(DATA FOR PROCESSING):
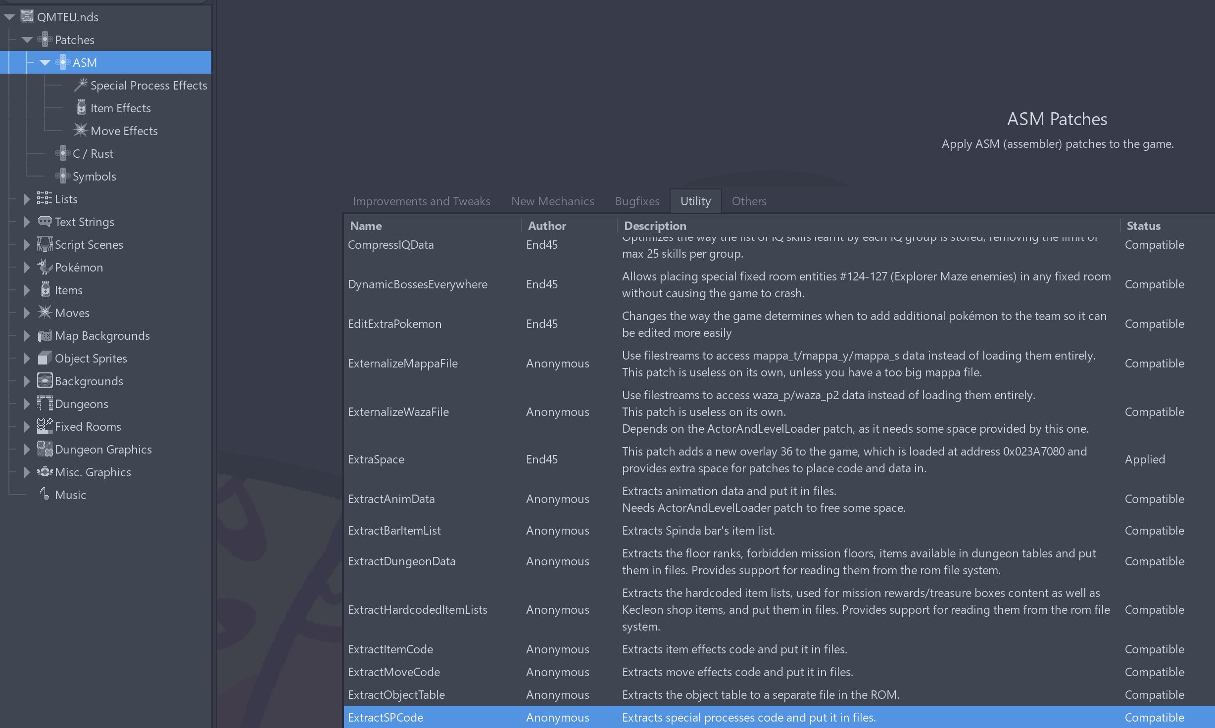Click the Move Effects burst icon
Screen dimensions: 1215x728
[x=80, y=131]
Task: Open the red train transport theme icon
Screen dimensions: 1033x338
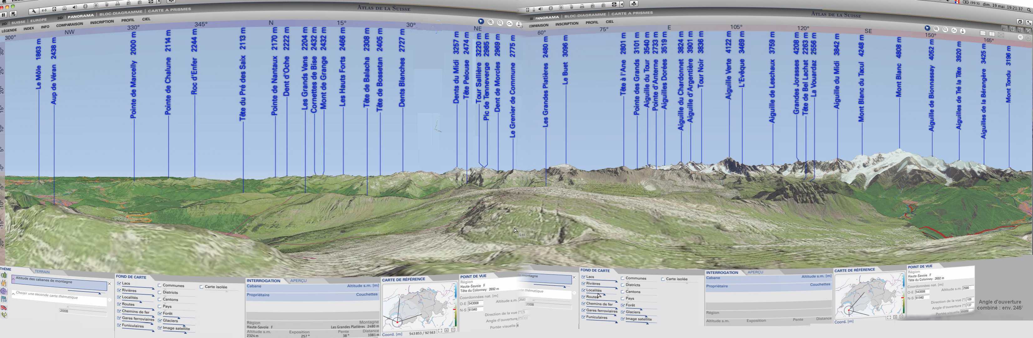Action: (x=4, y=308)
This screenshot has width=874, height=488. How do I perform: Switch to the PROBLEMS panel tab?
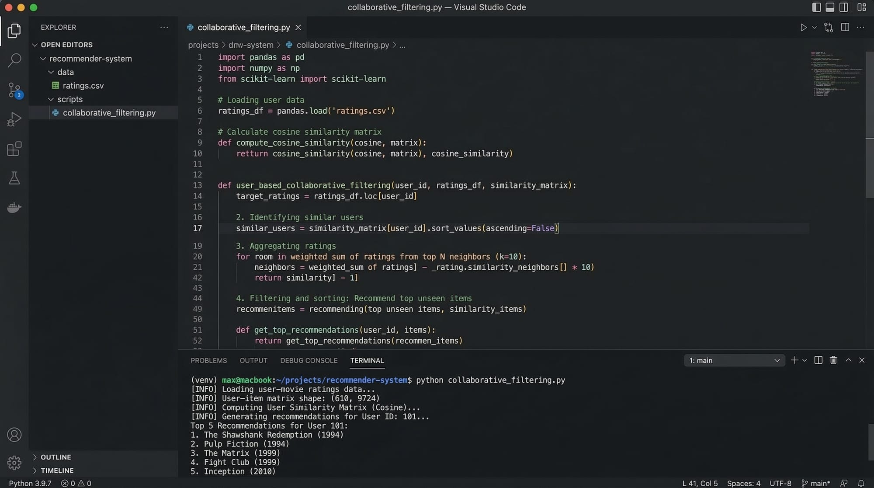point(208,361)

(EXERCISE PROMPT): Write out nothing but the lines from the one with "Task: Open the red train transport theme icon" through the last line of the entries, exactly as they stand; pictures are not part of the copy.

(EXERCISE RESULT):
Task: Open the red train transport theme icon
Screen dimensions: 1033x338
Action: (x=4, y=308)
This screenshot has width=874, height=488. How do I perform: Switch to the PROBLEMS panel tab?
point(208,361)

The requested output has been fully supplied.